## Provided entries:
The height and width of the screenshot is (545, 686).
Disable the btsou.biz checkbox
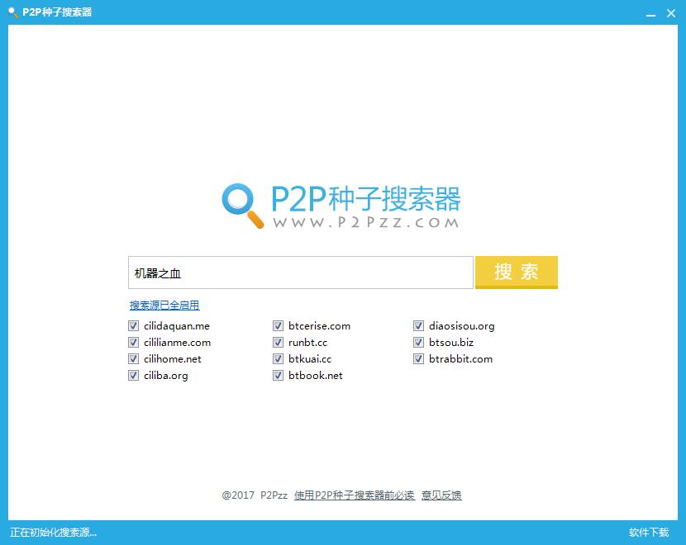[419, 342]
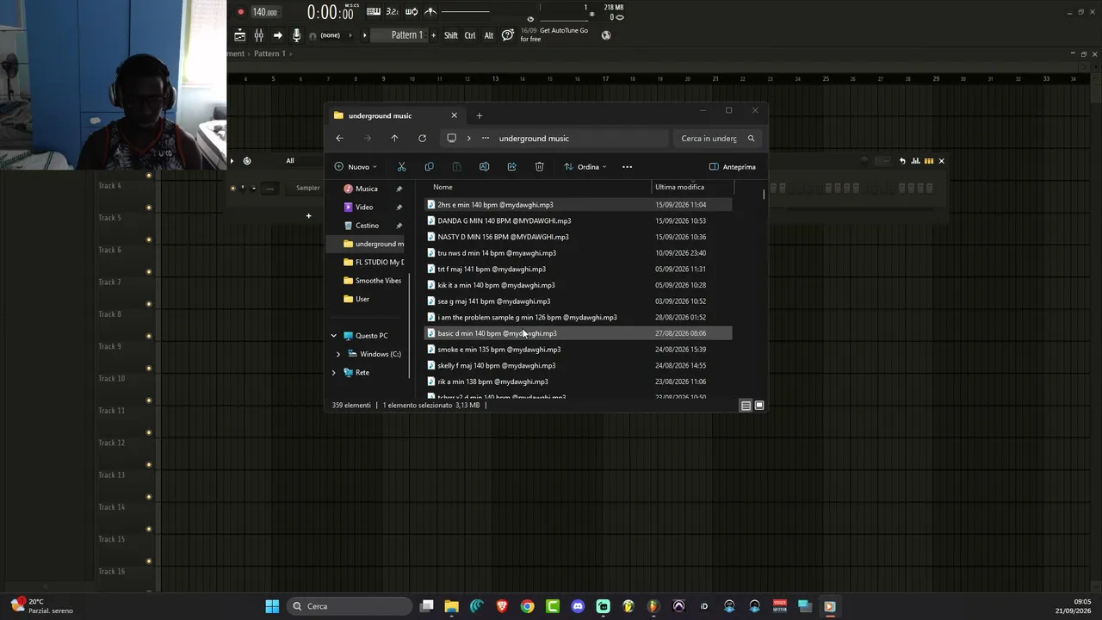Toggle the Shift modifier button

click(x=451, y=35)
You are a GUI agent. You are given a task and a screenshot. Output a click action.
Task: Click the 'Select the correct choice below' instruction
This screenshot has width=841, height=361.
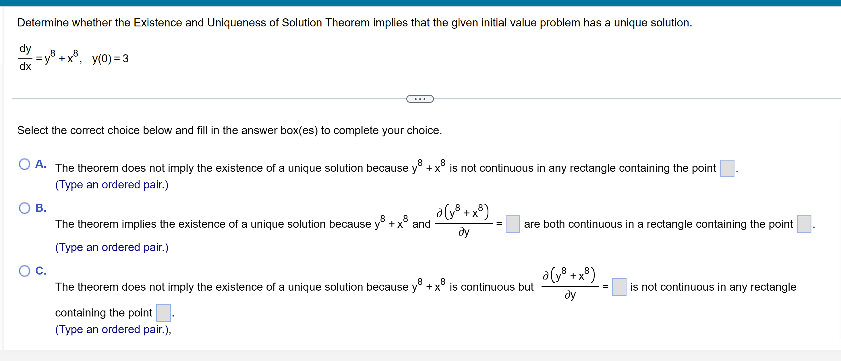pyautogui.click(x=230, y=131)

## Task directions:
Reproduce the full listing faithfully, but do not carry over any pictures.

## Result for this task:
The height and width of the screenshot is (545, 686).
Disable the btsou.biz checkbox
[419, 342]
Toggle the Shift modifier button

click(x=451, y=35)
You are a GUI agent. You are given a task and a screenshot. Output a click action.
Task: Click the 'Select the correct choice below' instruction
This screenshot has width=841, height=361.
pyautogui.click(x=230, y=131)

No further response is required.